As I have previously written about the status system on the Korean Peninsula, today I will introduce an article I happened to find online earlier.
Needless to say, this article represents nothing but the truth.
After reading it, I became even more convinced that the Asahi Shimbun and Mizuho Fukushima, who are nothing less than traitors to their own country, seized upon Seiji Yoshida’s fabricated stories as convenient tools for venting their hatred toward Japan and disseminated the comfort women narrative to the world.
Taking advantage of this reporting, Koreans and Chinese have persistently used the United Nations and the United States as their main battlegrounds to demean Japan, promoting what they call the testimonies of comfort women.
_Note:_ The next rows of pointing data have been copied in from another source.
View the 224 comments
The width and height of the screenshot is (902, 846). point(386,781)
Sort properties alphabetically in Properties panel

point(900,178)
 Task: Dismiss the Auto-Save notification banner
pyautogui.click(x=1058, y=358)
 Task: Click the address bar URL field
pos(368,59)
That these testimonies actually describe the reality of the caste system that has existed in their societies since ancient times should be clear to anyone with a mind beyond that of an elementary school student.
In particular, Westerners who have long believed these plausible lies, which stem from unfathomable malice, will for the first time come to recognize their own foolishness, ugliness, and ignorance.
The slave system of human chattel.
Slaves were treated like commodities, subject to sale, plunder, inheritance, transfer, and use as collateral.
Because they existed solely for the sake of their masters and were regarded as their property, it posed no problem whatsoever if a master beat them, raped them, sold them off, or even cut off their heads.
Just as easily as twisting a baby’s arm, masters used female slaves as sexual tools.
Female slaves who incurred the jealousy of the master’s wife were beaten, and in severe cases even beaten to death.
Though human in appearance, these female slaves were in practice no different from livestock, and it is said that even when they were beaten to death, it did not constitute murder.
Toward the end of the Korean dynasty, it is said that the bodies of young women were often found discarded in ditches or rivers, caught on debris rather than flowing away.
The insertion of stones or sticks into their bodies goes without saying; these were the unfortunate victims who had been used as playthings by their masters and then killed by the wife.